Dancehall

Alkaline & Squash Beef Creates Tension In Dancehall, Could Get Physical

Alkaline Squash 6ix beef

Could the Alkaline and Squash beef turn physical?

Some members of the dancehall community fears the ongoing feud between the Vendetta and 6ix camp out of Mobay could become more than just a musical clash. Last month, Urban Islandz reported that Squash threatened to put hands on Alkaline on sight. Even though he did said it in his diss track “Pinocchio,” he did add that he is dead serious about it. Some folks inside his 6ix circle are of the view that he is angry that his rival mentioned his late brother who was killed by police officers.
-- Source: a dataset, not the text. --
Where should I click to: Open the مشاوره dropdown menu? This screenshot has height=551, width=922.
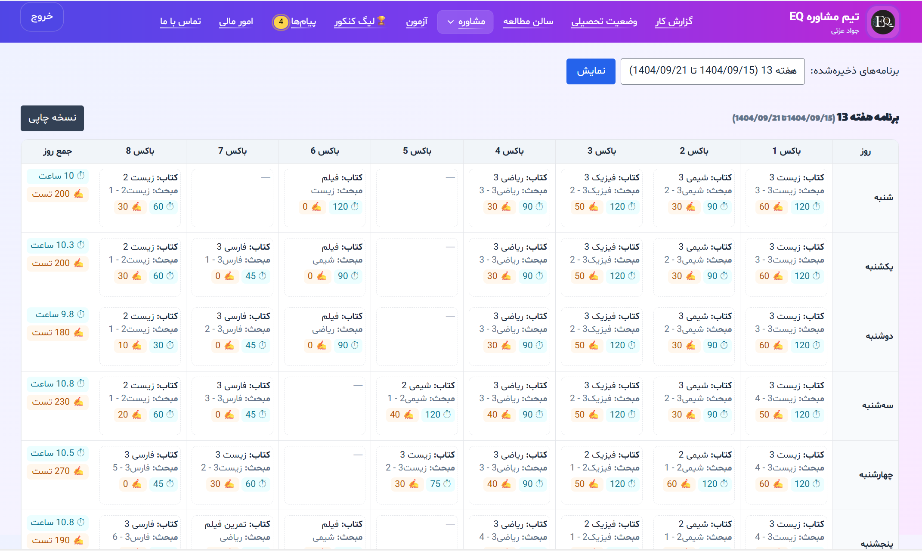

Famous Jamaican psychologist Dr. Leachim Semaj recently weighed in on the topic while pointing out certain parallels of this war with past feuds in dancehall like the infamous Gully/Gaza feud between rivals Mavado and Vybz Kartel. If you’re too young to remember the details of that feud, it spans way beyond dancehall music; it was entire communities put against each other until it spilled over in schools where kids pick sides, and it often turns physical.

Vybz Kartel and Mavado

The Gully/Gaza feud eventually make its way outside of Jamaica and spread to the broader Caribbean and other markets that heavily consumes dancehall music like North America, Europe, and parts of Africa. The remnants from that war can still be felt in dancehall a decade after Mavado and Vybz Kartel called a truce.

“A lot of people have no life outside of their music hero so that identification becomes outblown and can become ugly,” Semaj noted in an interview with the Star. “Oftentime even if it is imagined, the persons involved really have no desire to calm it down because it creates more excitement for them.”

So far the Vendetta/6ix war remains a lyrical battle of who has the better diss songs, but there are some fans, a minority, who are taking to social media to showcase weapons, perhaps in an effort to prove which side of the divide has the “badder” supporters. This is where the problem lies because some fans may take it a step too far and potentially try to hurt fans of the other side, all while the artistes are keeping their beef on the airwaves.

In closing, I want to make a direct plea to the fans to keep the war lyrical. It’s music, it’s entertainment, and it’s the DNA of dancehall. Let’s all just enjoy it.